This book therefore looks to understand the global changes wrought by a shift from a sail to a steam navy. To do so, it will not only look at the huge geopolitical and infrastructural issues caused by such a change but also the social and cultural ramifications for sailors, imperial labourers, and those residing at coaling stations. It also raises important questions about the British Empire itself. As Daniel Headrick suggests, when considering new imperialism, we must ask, ‘How did technological forces shape its development?’8 Indeed, when we frame it this way, coaling stations, and the networks that emanated from and around them, emerge as an important layer of the “British world-system” of the period of Pax Britannica. Much as John Darwin suggests in The Empire Project, these systems and processes often fall outside the term “British Empire,” which nonetheless played a vital role within the global British-world system .9 The Royal Navy was, as Andrew Lambert suggests, the “shield of Empire” (including its economic interests), and thus coaling stations were an integral part of the maintenance and expansion of global British influence in the last quarter of the nineteenth and first decade of the twentieth century.10
This study, then, is far more than a technocentric history of naval architecture. Instead, the book argues that the navy’s reliance on coal, a substance “utterly lacking in glamour,” in fact had important consequences that shape and augment our understanding of British strategy, geopolitics, infrastructure, and transnational and imperial history in this key episode of the Pax Britannica.11 It shows that the Royal Navy had profound effects not just on defence issues but also on labour forces, indigenous societies, imperial networks, and imaginations of empire. The navy was a key “tool of empire” and thus understanding a radical change of technology within it is crucial to our understanding of the period of high imperialism, part of “hundreds of diverse products and processes” which allowed Britain to consolidate its global power.12

The Coal Problem

Whilst H.M.S. Devastation was the first British warship to be powered solely by coal-powered steam engines, the need for a coaling infrastructure for the Royal Navy, thus allowing ships to be at least partly powered by their engines, predates its launch. Indeed, mastless ships were just one part of the huge changes in naval technology that occurred in the second half of the nineteenth century. The rapidly improving technology of steamships, particularly those developed after the Crimean War, increasingly offered advantages with which sail ships could not compete. Steam propulsion allowed ships’ routes to be more direct, and their speed to be increased. Furthermore, it enabled the use of iron and steel in hull design, allowing more effective armour. This was especially important as new projectiles developed in the mid-nineteenth century, such as exploding shells, were devastating to wooden warships: in terms of armour that the “wooden walls” were no longer adequate. Thus, a ship design that had served Britain so admirably in the wars of the long 18th century was now obsolete.

**PROBLEM SET:**
**A.** Translate this sentence from the passage on the Royal Navy's shift from sail to steam into Spanish: "Steam propulsion allowed ships’ routes to be more direct, and their speed to be increased."
**B.** According to the passage on the Royal Navy's shift from sail to steam, which was the first British warship powered solely by coal-powered steam engines?
**C.** Continue the passage on the Royal Navy's shift from sail to steam, starting after its final sentence.
The listing that comes after this passage is taken from a separate source.

**STORED RECORDS:**

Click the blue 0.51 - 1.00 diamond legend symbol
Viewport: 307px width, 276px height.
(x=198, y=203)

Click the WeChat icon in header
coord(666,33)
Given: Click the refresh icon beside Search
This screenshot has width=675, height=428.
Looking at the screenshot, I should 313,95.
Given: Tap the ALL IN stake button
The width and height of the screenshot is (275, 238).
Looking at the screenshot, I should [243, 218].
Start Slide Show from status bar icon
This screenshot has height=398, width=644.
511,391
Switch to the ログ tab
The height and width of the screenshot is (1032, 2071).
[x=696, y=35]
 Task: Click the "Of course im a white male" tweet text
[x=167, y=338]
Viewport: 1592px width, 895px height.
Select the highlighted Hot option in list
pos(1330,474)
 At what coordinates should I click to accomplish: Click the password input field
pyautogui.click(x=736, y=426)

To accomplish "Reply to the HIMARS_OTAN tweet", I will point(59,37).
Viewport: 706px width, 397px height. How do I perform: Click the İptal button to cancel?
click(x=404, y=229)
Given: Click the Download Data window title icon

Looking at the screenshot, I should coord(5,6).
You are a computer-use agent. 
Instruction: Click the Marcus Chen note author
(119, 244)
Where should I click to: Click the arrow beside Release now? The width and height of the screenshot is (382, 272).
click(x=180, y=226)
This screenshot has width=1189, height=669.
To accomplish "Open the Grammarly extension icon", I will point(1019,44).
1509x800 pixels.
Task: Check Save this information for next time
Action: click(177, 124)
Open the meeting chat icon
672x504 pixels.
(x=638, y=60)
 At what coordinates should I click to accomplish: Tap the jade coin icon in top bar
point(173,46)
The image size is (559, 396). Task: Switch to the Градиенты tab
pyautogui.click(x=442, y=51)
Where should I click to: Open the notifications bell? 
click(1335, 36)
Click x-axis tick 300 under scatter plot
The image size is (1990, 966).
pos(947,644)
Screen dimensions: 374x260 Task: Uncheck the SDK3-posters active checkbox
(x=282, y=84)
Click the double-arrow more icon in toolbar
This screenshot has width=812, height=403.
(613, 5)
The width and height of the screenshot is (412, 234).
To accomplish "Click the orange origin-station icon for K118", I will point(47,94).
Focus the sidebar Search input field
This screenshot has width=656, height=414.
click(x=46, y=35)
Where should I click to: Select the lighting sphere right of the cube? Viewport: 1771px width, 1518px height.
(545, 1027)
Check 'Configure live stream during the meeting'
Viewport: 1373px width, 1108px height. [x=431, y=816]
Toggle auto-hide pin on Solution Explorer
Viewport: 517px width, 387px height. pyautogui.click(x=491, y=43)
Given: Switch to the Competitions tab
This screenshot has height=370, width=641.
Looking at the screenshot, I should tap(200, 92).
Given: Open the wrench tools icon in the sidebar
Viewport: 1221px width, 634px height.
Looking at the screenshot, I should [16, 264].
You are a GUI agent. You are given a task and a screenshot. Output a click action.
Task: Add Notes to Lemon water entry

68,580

**EXPECTED RESPONSES:**
**A.** La propulsión a vapor permitió que las rutas de los barcos fueran más directas y que su velocidad aumentara.

**B.** H.M.S. Devastation.

**C.**
These changes took around two decades to fully embed. It would take the radical design of the Devastation to fully shackle the navy to the coaling station as, until the 1870s, steam engines remained too inefficient to be the sole source of power for a warship. Thus, even though the Battle of Navarino in 1827 was the last to be fought by the British Navy entirely with sailing ships, the shift to a steam navy was a gradual one, with hybrid ships of both sail and steam, such as H.M.S. Warrior, common in the early part of this period. The shift was not instantaneous, but it did have enormous ramifications for the Royal Navy, the British Empire, and its global trade.

Structure of the Book

At its heart, this book is about mobility . Britain had global interests that it needed to protect, and thus the Royal Navy had to be able to move across the globe. As soon as it could no longer rely on the free and abundant power of the wind, its mobility relied on the presence of fuel at strategic points across the oceans. This need was a complex one, and had ramifications for imperial defence, created a need for infrastructure and vast labour forces, and meant that Royal Navy ships became far more common sites across the world, as they stopped to refuel. This book is comprised four parts, constituting a journey from the geopolitical planners in Whitehall, through the pits and coal export ports, to the imperial coaling stations, where sailors experienced both indigenous labour , local peoples, and exotic landscape s.
The first part of the book discusses the political issues resulting from a dependence on coal and uses the term “coal consciousness ” to describe the increasing awareness of the importance of coal to British imperial and commercial security. Rather than discuss the coal issue in isolation, however, it argues that it is imperative to see the wider context of the last quarter of the nineteenth century in order to understand the place of coal in discussions about imperial defence. Indeed, it shows that the emerging acceptance of the need to defend coaling stations in the later 1880s, and its important effects in terms of imperial defence and naval mobilisation, did not stem only from concern about the safety of coaling in war, but was also a result of a combination of interdependent changes in state, politics and popular opinion.
Chapter 2 considers how the Carnarvon Commission , compared with the earlier Colonial Defence Committee , created an enduring coaling knowledge. This was achieved through the sheer weight of evidence and data collected, reflecting wider belief in the p...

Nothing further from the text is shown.